文档片段 |
Python3词云之wordcloud入门

时间:2022-11-28 06:21:27

Python版本: python3.+
运行环境: Mac OS
IDE: pycharm

一 wordcloud简介

wordcloud是基于Python的词云生成类库,很好用,而且功能强大。
github:https://github.com/amueller/word_cloud
官方地址:https://amueller.github.io/word_cloud/

二 wordcloud使用方法

1 先来看一下WordCloud中的参数

def __init__(font_path=None, #字体 默认是none 在英文词云中可以不用设置, 若要显示中文词云,则需要自定字体
width=400, height=200, margin=2, #生成词云画布的宽(默认400)/高(默认200)/词边距(默认2)
ranks_only=None, #该参数实际上已经被废除,但是为了向下兼容,依然保留,但无效果
prefer_horizontal=.9, #横纵比 默认0.9; 当prefer_horizontal<1,且word不适应(当前空间)的时候,会把该词旋转
mask=None, #背景图 默认None 参数是nd-array类型;当mask不为None 则width和height无效 被mask的形状替代;除了白色块(#FF or #FFFFFF),mask其他部位会被作为填充单词的区域
scale=1, #默认值1 意义不明 暂不解释
color_func=None, #默认None ; 重写了colormap方法
max_words=200, #词云中词的最大个数 默认 200 ;
min_font_size=4, #词的字体大小的最小值 默认 4;
stopwords=None, #字符串集合 默认None;当为None时,会默认调用 wordcloud库内建的 STOPWORDS
random_state=None, #该参数会在color_func参数中被调用 默认 None;实际上的作用是作为随机数的种子
background_color='black', #词云背景色 默认 black (黑色);
max_font_size=None, #最大字体大小 默认 None;当为None时 图像的 高 将会被作为最大字体大小
font_step=1, #字体的步长, 默认 1;当font_step>1时,可能会加快计算,但可能会产生更糟糕的适应
mode="RGB", # 默认 RGB ;当mode=RGBA或者background_color为None时 会生成透明的背景
relative_scaling=.5, #单词频率对字体大小的重要性 默认0.5; 影响词频对词的大小
regexp=None, #正则表达式 默认None; 在process_text时会调用该正则表达式作为分词依据,当为None时 使用r"\w[\w']+"
collocations=True, #默认 True; 是否包括2个词的搭配
colormap=None, #string 或者 matplotlib库的colormap方法作为参数 默认 'viridis';当color_func被指定是忽略该参数
normalize_plurals=True #默认 True ;是否删除英文单词中的复数形式结尾的s
)

其中各个参数的作用如下所示:

  • font_path:字体 默认是none 在英文词云中可以不用设置, 若要显示中文词云,则需要自定字体
  • width, height, margin:生成词云画布的宽(默认400)/高(默认200)/词边距(默认2)

给定数据 |
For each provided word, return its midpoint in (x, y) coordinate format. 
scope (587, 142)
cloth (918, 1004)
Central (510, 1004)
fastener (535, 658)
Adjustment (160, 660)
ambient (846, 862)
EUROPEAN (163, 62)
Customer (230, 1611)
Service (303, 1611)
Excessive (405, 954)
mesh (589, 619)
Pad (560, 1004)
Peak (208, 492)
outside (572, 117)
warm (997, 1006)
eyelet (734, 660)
--
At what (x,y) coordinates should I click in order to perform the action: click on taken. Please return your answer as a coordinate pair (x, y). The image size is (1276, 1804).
==
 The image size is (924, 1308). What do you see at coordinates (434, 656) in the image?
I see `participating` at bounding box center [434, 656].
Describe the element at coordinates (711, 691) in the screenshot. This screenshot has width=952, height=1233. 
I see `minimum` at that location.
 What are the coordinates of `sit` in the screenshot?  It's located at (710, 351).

任务列表 |
**A.** 对照上面那篇讲wordcloud的文章,判断下面三句话是否与它一致,每句回答"是"或"否",并原样引出起决定作用的原文:(i)画布的宽默认是400;(ii)background_color默认是白色;(iii)词云中词的最大个数默认是200。
**B.** 从记录里摘出含有"Central (510, 1004)"的那一行到含有"eyelet (734, 660)"的那一行之间的所有行,首尾两行都算,逐字照抄。

各题答案 |
**A.**
(i)是,"生成词云画布的宽(默认400)"
(ii)否,"词云背景色 默认 black (黑色)"
(iii)是,"词云中词的最大个数 默认 200"

**B.**
Central (510, 1004)
fastener (535, 658)
Adjustment (160, 660)
ambient (846, 862)
EUROPEAN (163, 62)
Customer (230, 1611)
Service (303, 1611)
Excessive (405, 954)
mesh (589, 619)
Pad (560, 1004)
Peak (208, 492)
outside (572, 117)
warm (997, 1006)
eyelet (734, 660)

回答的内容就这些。